亜紀が冷やし中華を進めるのは10年前にこの席で一緒に食べた時と同じものにしたかったのかもしれない。僕は戸惑っていた。このまま10年前に戻りたい。でも亜紀は結婚をして子供もいる。10年前と同じにはできないだろうと。
「俺は、これにする。上海焼きそばね」
「たくちゃん、すごいのを選んだね。それって、作家の池波正太郎さんも食べていたらしいよ。さすがだね。たくちゃんは珍しいものをいつも選んでいたからね。野生の感かな。じゃ、私も同じのにするね」
「そうなの、どうして知っているの?」
「だって10年前に調べたもの。あ、言っちゃった」
亜紀は照れるように舌をちょこっと出し、話を止めた。そうだったのか。雑誌で冷やし中華発祥の店と紹介され、この店に連れてきてくれた亜紀。でもこの店のことをいろいろ調べていたんだ。
「亜紀、ありがとう」
僕は思わず言葉に出していた。
「たくちゃん、ありがとう」
亜紀も僕に言葉を返した。
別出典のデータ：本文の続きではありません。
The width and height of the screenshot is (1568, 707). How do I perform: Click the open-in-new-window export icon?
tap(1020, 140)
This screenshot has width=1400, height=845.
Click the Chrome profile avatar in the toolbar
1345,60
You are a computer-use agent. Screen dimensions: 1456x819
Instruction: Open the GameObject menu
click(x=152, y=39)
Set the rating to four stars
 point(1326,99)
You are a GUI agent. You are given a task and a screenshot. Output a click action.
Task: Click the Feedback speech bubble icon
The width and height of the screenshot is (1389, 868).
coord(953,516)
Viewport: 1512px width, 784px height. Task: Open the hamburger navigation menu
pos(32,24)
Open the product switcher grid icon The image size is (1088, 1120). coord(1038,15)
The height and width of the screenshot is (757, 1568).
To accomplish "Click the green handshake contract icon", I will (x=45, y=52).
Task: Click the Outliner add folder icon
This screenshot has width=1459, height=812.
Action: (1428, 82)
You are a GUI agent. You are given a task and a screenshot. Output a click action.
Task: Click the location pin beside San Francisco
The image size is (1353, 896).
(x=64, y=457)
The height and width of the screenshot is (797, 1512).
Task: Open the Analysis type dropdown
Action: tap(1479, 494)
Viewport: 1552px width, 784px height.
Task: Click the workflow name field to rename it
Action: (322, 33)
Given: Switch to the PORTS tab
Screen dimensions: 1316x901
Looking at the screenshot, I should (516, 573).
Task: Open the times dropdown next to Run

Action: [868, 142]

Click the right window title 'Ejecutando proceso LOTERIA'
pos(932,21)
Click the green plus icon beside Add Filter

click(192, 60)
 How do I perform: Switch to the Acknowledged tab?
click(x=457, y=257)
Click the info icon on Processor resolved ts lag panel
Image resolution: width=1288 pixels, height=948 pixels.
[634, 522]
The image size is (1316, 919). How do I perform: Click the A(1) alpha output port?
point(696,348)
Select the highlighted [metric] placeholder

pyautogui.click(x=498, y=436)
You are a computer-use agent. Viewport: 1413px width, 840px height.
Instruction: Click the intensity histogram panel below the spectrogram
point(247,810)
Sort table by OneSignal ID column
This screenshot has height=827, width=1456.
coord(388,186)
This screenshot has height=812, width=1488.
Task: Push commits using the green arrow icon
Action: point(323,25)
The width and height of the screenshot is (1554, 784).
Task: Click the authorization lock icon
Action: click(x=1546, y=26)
どうして今、亜紀が僕にありがとうと言うのだ。
「亜紀どうしたの?」
「だって、10年前に言えなかった『ありがとう』を今、言ったの」
「何のこと?」
「私のために、たくちゃんは授業が終わってからたこ焼き屋に行って、汗を流して、いっぱいたこ焼きを焼いて、閉店まで働いて、私のためにバイトしていたんだよね」
亜紀の目が赤くなっていた。店員さんが来た。二人の会話中に声をかけることが申し訳なさそうに小さな声で僕たちの顔を覗き込みながら注文を聞いた。
「お決まりですか?え、どうかしましたか?」
亜紀の目があまりにも真っ赤だったので店員さんがびっくりしたのだ。
「上海焼きそばを2つお願いします」
僕は、慌てて、早口で店員に注文した。店員さんは注文を聞くと、すぐに向きを変えた。「お飲物は?」と聞くこともできないほど、その場にいてはいけない雰囲気を感じたのだろう。向きを変えてから立ち止まり注文用紙に「上海焼きそば 2」と書いているようだった。
「亜紀、知っていたのか。やっぱりあの時、偶然にたこ焼き屋に来たんじゃないんだな」
「うん、なかなか会えなかったし、友達から『たくちゃんに似ている人が毎日遅くまでたこ焼きを焼いているよ』って聞いて、それで、私、ドキドキしながらもお店に行ったの。遠くから見ていたんだけど、声が聞きたくなって、偶然通りかかったふりをして。たくちゃん、私のために、10年前のことだけど、10年分のありがとうって言わせてね」
僕は周りのものが何も見えなくなった。今、この世界には亜紀と二人しかいないと思った。言葉が出なかった。亜紀は10年間、ずっとこのことを心の奥で思っていたのだろうか。たこ焼き屋のバイト代で買った亜紀への誕生日プレゼントは、今はどこにあるのだろうか。亜紀が「一生、このネックレスは付けているからね」と言ってくれたネックレス。でも今は、亜紀の「10年分のありがとう」が嬉しい。